To Love, Perhaps to Die
Tonight, Screen Slate’s own Jon Dieringer introduces Spanish firebrand Eloy de la Iglesia’s To Love, Perhaps to Die (1973) at the Alamo Drafthouse as part of their Weird Wednesdays series. Iglesia’s film was punk before punk, an ill-mannered screech at Francoist Spain concocted from giallo potboilers, righteous queer pride, leftist jabs and unabashed Kubrick worship.
Kubrick’s Lolita, Sue Lyon, plays a nurse with a yen for murdering young studs post-coitus. The television, when not hawking revolting blue beverages and animal print underwear, attribute her crimes to a deranged homosexual serial killer. She’s eventually discovered and blackmailed by David, who’s on the run from his band of leather-clad, behelmeted droogs. Meanwhile she’s courted by her boss, Victor (Jean Sorel), whose lab experiments seek to annihilate inherent criminality. Iglesia sympathizes with the hustlers and nihilists without beatification, while simultaneously unloading weapons-grade scorn on the media, medical establishment and law. “I couldn’t care less about being useful to society!” David shouts after receiving advice from the television. The line seems to come directly from Iglesia.

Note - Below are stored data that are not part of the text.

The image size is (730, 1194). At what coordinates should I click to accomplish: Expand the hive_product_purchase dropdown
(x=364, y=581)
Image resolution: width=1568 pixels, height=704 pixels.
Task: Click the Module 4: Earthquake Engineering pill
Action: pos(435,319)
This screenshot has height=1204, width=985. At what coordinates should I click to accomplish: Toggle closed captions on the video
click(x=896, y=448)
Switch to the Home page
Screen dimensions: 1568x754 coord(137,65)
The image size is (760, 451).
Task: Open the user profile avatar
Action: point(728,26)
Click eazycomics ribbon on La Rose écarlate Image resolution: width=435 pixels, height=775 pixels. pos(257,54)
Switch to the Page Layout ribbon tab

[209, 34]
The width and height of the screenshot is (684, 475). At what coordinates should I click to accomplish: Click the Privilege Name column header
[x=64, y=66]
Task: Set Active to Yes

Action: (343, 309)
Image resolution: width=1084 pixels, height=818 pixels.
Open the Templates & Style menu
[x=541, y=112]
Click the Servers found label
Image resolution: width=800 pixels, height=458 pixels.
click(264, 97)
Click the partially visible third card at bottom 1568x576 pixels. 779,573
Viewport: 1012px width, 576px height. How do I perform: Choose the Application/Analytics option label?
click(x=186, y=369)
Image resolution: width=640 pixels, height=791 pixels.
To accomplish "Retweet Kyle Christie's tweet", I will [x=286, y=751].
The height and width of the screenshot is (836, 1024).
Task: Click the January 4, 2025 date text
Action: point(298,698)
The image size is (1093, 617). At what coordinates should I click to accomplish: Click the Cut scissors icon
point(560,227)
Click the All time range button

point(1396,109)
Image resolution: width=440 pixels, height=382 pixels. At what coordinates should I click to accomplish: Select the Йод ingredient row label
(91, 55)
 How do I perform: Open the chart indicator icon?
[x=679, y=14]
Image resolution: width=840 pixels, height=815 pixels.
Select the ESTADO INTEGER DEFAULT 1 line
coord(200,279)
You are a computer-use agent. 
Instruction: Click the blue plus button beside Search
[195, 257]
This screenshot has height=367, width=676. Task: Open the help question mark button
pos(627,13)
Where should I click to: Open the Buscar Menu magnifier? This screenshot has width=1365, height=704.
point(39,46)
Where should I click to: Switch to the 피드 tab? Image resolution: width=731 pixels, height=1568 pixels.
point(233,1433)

Less a remake of A Clockwork Orange than a grungy karaoke version, To Love, Perhaps to Die has more fun with the material (though no one could accuse Kubrick’s film of being humorless) by embracing its potential as an exploitation piece without sacrificing an ounce of the political commentary. Iglesia’s plot argues in part that state violence trickles down to create a fevered, empty society with its tail in its mouth. The joyous carnage on display makes the case that obscenely belching out such arguments is as necessary as it is fun.